# [INPUT FOR THIS TASK]
|---|

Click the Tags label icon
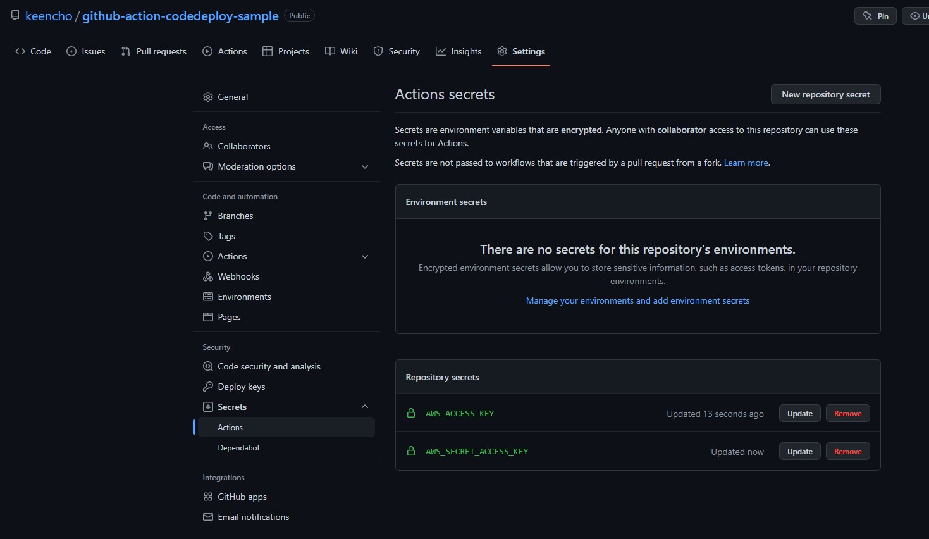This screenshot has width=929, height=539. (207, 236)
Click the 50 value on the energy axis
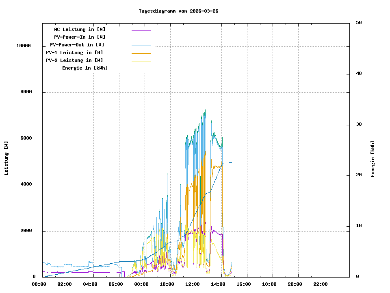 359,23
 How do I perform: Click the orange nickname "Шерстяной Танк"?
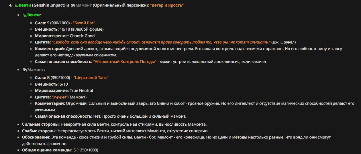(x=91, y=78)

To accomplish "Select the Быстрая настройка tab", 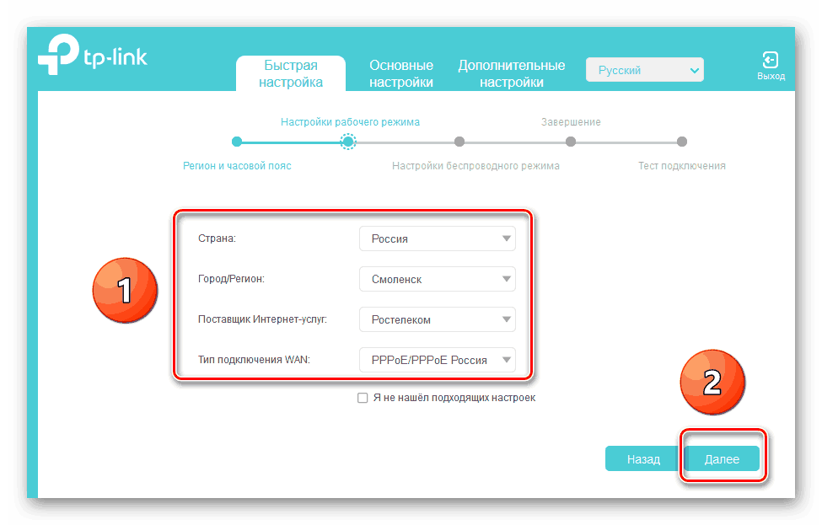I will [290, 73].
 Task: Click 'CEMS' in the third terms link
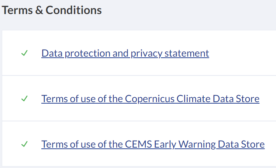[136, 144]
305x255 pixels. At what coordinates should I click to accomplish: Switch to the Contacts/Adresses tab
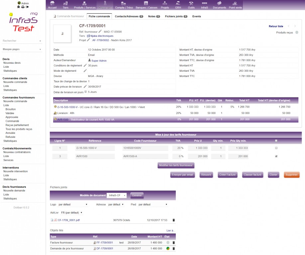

|---|

# [EXERCISE REQUIREMENTS]
From the line containing "Task: Click 'CEMS' in the third terms link" down to the last line of the entries above, copy each line exactly and nothing more. Leave pictures out.

# [WRITTEN REPLY]
 Task: Click 'CEMS' in the third terms link
[136, 144]
305x255 pixels. At what coordinates should I click to accomplish: Switch to the Contacts/Adresses tab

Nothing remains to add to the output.